Creating a Facebook account for this purpose follows similar rules: unique email, unique phone number, legitimate use case. The same virtual number approach works for Facebook verification, and the Facebook account can then be used to manage the connected Instagram account through Meta Business Suite.

For the Facebook-specific flow, see our guide on Facebook account verification with virtual numbers.

FAQ

How many Instagram accounts can one person have?

Instagram’s built-in account switcher supports up to five accounts simultaneously on one device. There’s no stated policy limit on how many accounts one person can own — but each needs a unique email and phone number, and accounts must be used legitimately. Meta disabled 691 million fake accounts in one quarter (Meta Transparency Report, 2024), showing how aggressively the platform enforces authentic use.

Instagram can detect connections between accounts through shared phone numbers, shared IP addresses, shared email addresses, and behavioral patterns like following each other or posting identical content. Using a unique virtual number for each account removes one of the primary linking vectors. Posting different content from each account removes the behavioral flags.

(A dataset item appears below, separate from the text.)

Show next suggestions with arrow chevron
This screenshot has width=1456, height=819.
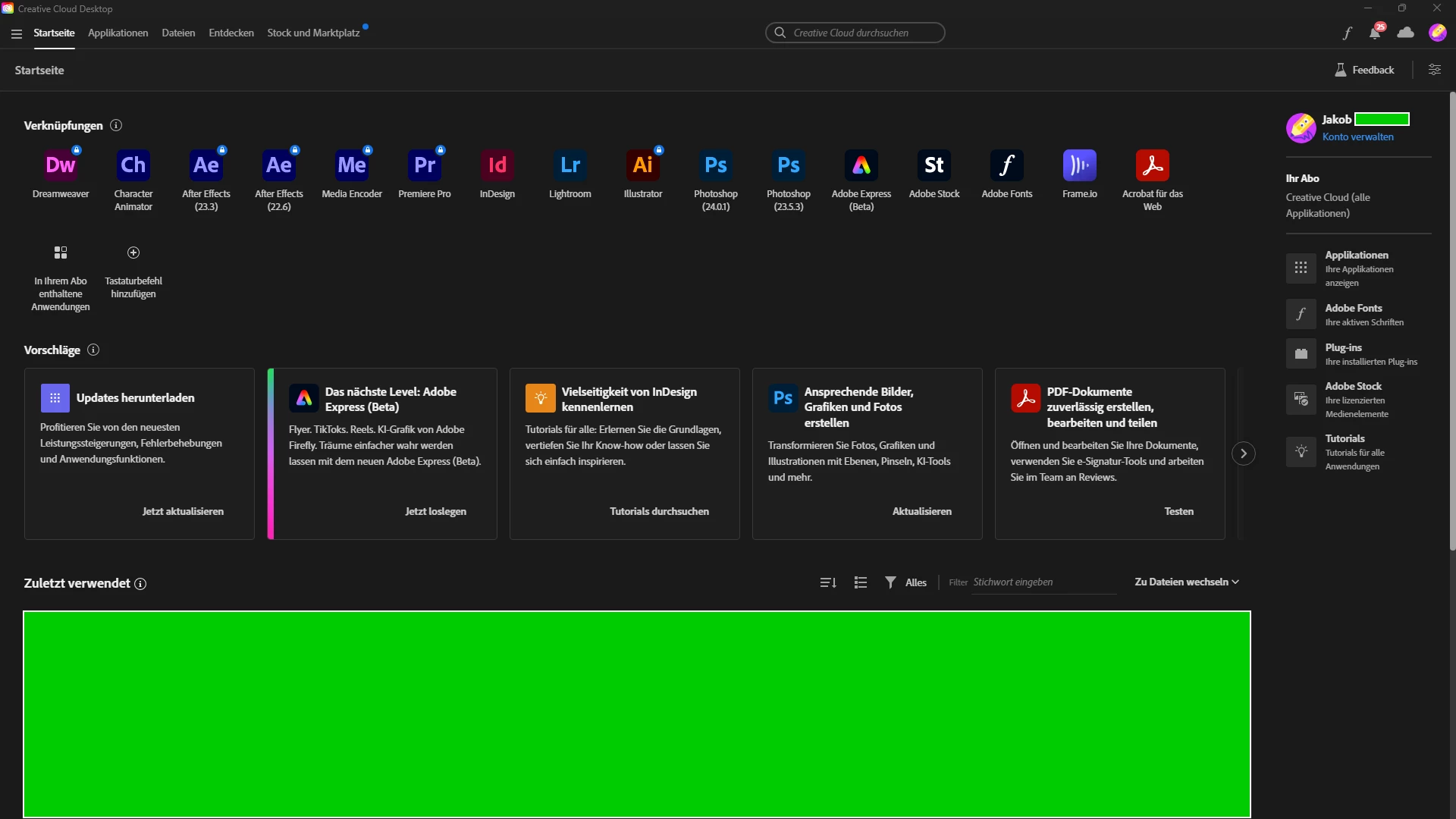(x=1244, y=453)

Do virtual numbers work for Instagram verification in 2026?

SIM-based virtual numbers work reliably. VoIP numbers — from internet calling services — are often rejected because Instagram checks number metadata. SMSCode provides SIM-based numbers from real carrier networks, which pass Instagram’s validation. If you’ve had trouble with virtual numbers on Instagram before, the number source is likely the issue.

What happens if I lose access to the number I used to create an account?

If you’ve set up two-factor authentication with an authenticator app, losing the original phone number doesn’t affect your ability to log in. The authenticator app handles verification for standard logins. If you haven’t set up 2FA and lose access to the original number, account recovery becomes difficult. Enable 2FA immediately after creating each account.